* _TO DO_
Print exactly what appears from the line containing "Task: Click the" through the final line of the data below, pictures excluded.

Records from a data source:
<<<<

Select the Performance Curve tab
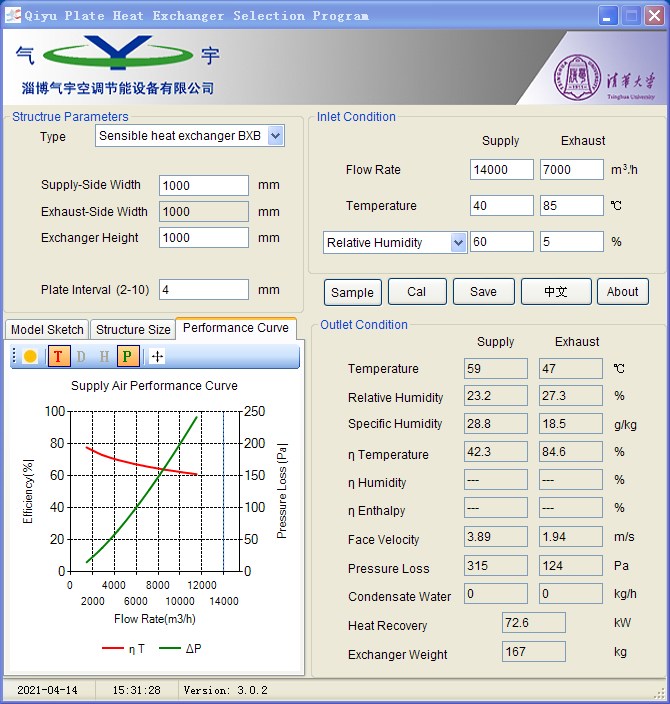The width and height of the screenshot is (670, 704). click(x=235, y=328)
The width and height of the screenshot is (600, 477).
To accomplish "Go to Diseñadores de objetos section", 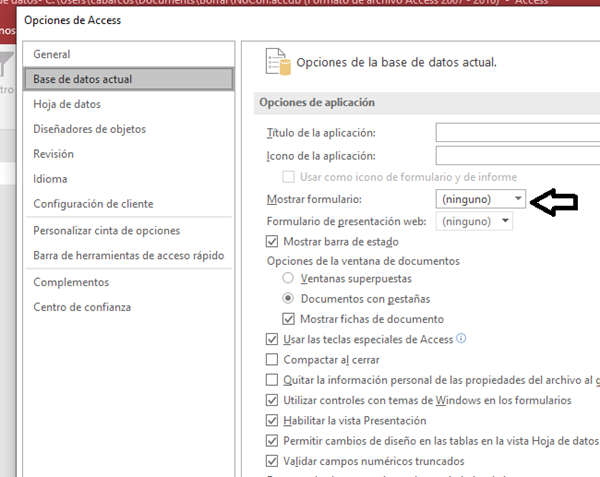I will (89, 129).
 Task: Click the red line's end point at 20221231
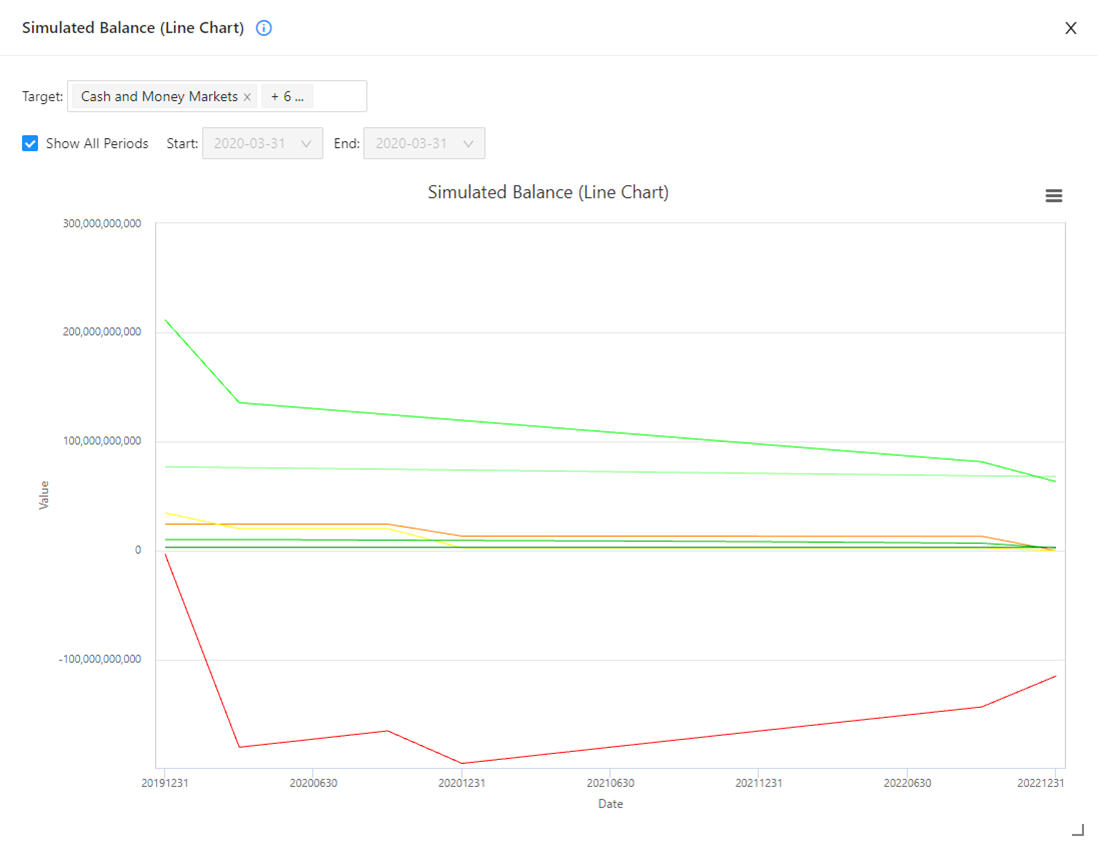1055,677
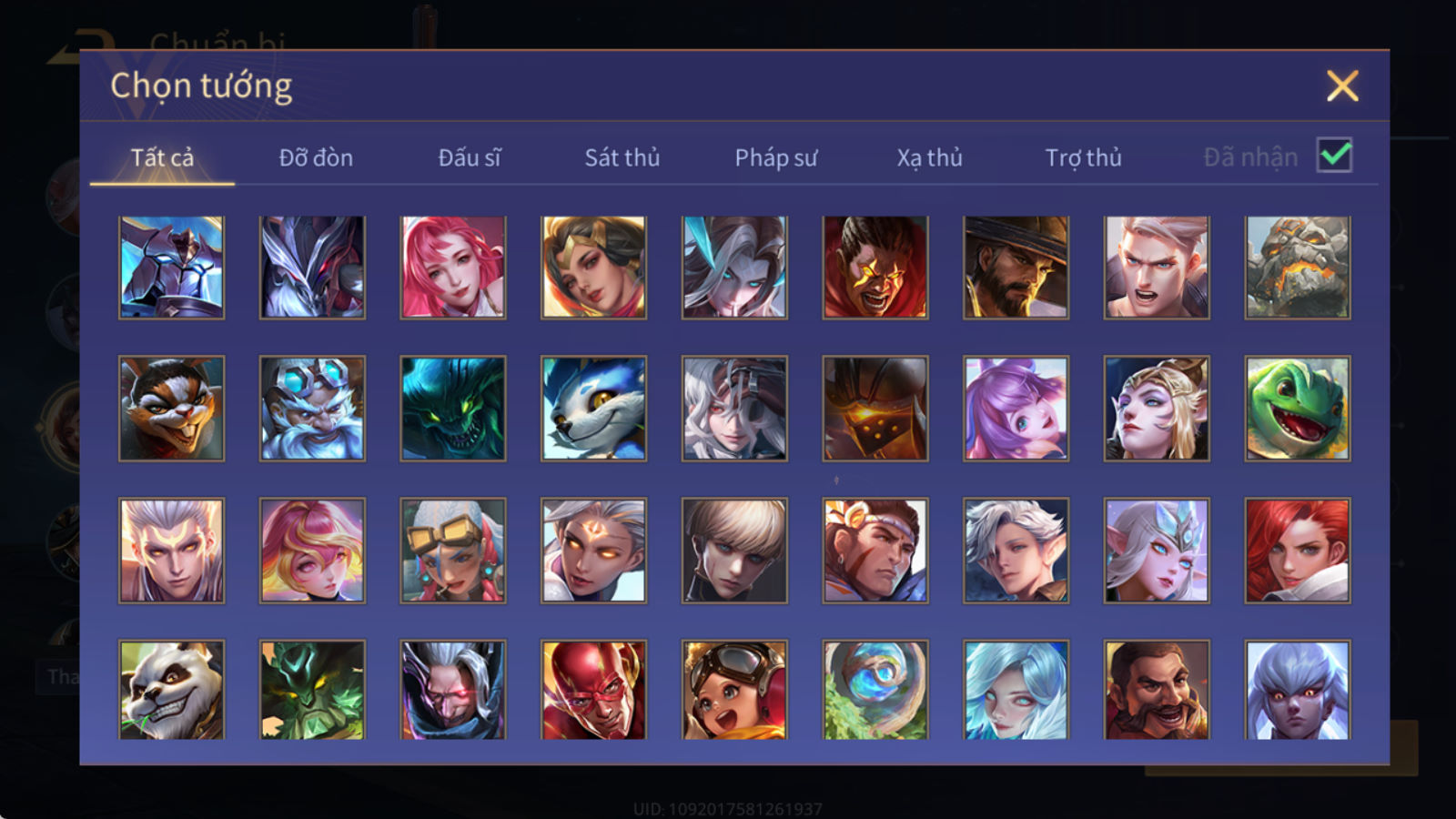Screen dimensions: 1456x819
Task: Toggle the Đã nhận checkbox
Action: [1334, 156]
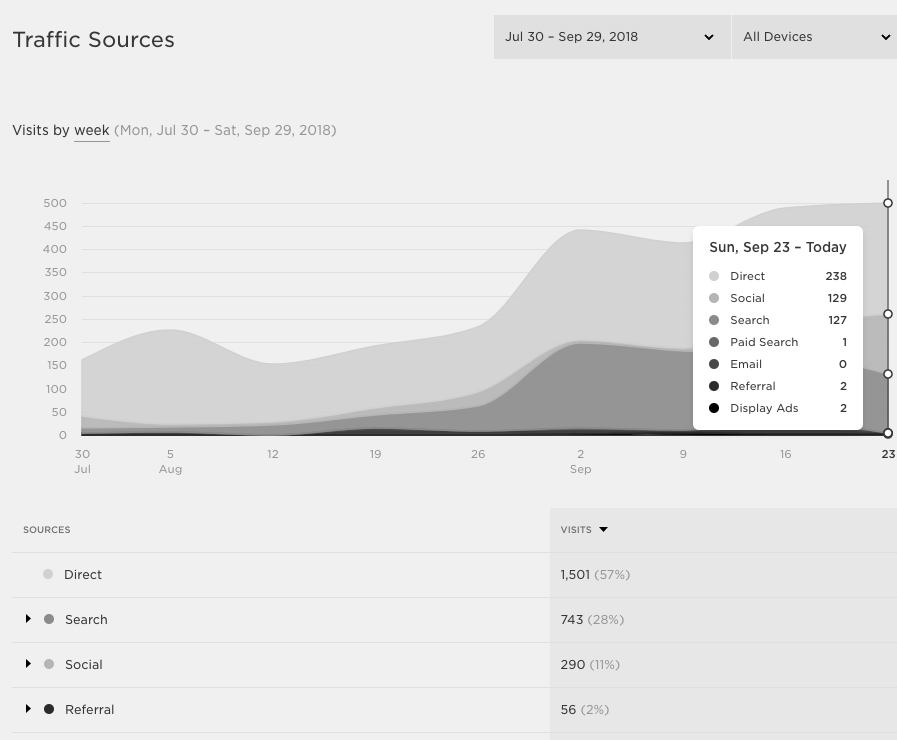Click the bottom data point marker on the chart baseline

888,433
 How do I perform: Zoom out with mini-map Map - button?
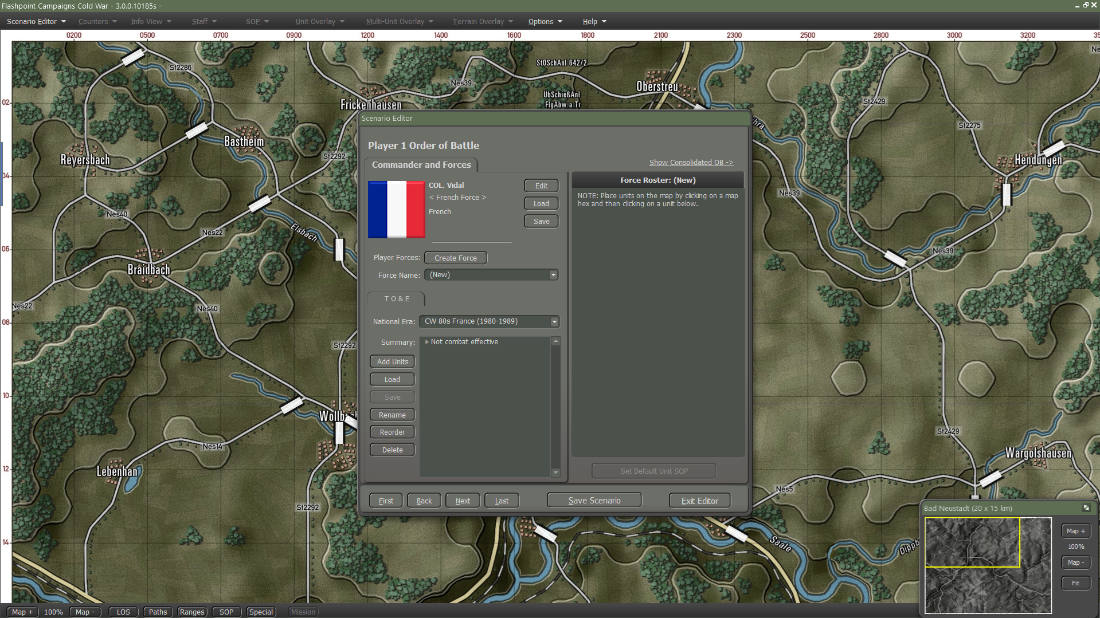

>>>>

* _ANSWER FOR THE TASK_
 Task: Click the red line's end point at 20221231
1055,677
Screen dimensions: 1456x819
Task: Toggle the Đã nhận checkbox
Action: [1334, 156]
Click the bottom data point marker on the chart baseline

888,433
 How do I perform: Zoom out with mini-map Map - button?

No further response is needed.